Lo que ha empezado a emerger a lo largo de estos meses de reflexión nacional es la ingente debilidad del Estado y su decreciente capacidad para gobernar el cambio interno, turbulento y ensangrentado por la violencia criminal y, a la vez, darle curso al país en su conjunto en medio de unas tormentas globales que, como pudo constatarse hace unos días en Japón, los poderosos no quieren o no pueden capear para llevar al mundo a algún puerto de abrigo. Todo lo contrario: por debajo y más allá del insufrible verbo de los “ocho”, que para algunos de los “cinco” parece mensaje celestial, brilla un sálvese quien pueda que deja a la economía mundial al garete y a buena parte de la geografía planetaria a merced de las inclemencias de un tiempo hostil, unos suelos degradados y unas tijeras maltusianas que amenazan con los peores panoramas.
Para sobrevivir como comunidad y no convertir a la emigración en proyecto nacional, el país necesita con urgencia un Estado con recursos financieros y físicos de los que hoy carece. Requiere de un gobierno en condiciones de imponer y recaudar, que hoy no tiene, y le urge una administración pública organizada para gastar mucho, pronto y bien, que hizo mutis cuando el canon neoliberal se impuso e impuso en las mentalidades nacionales la leyenda negra del Estado maligno a la vez que innecesario.

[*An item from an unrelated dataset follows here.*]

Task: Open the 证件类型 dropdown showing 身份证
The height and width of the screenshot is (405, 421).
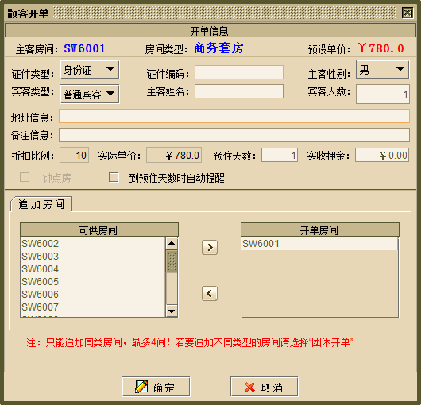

Son estas capacidades que no se pueden importar ni vienen con ningún tipo de inversión trasnacional, las que hay que inventar o redescubrir al calor y a partir del debate y la consulta sobre el petróleo. En primer término, la voluntad de ser Estado y no sólo comunidad agrupada por el miedo o la resignación y, por tanto, de ser legítimos y probarlo con impuestos y gastos, así como con un ejercicio racional de la autoridad que hoy quiere decir sobre todo respeto y fomento de los derechos humanos como cultura y credo nacionales.
Sólo así podremos aspirar a ser globales, aunque la tarea de ser potencia quede para otro round de la historia. Es de estas capacidades imaginadas, que no imaginarias, de lo que se trata. De convencernos que no podemos siquiera hacer eso, imaginarlas, se trata la campaña oligárquica en curso. No hay nada o muy poco más allá de esto, porque es suficiente.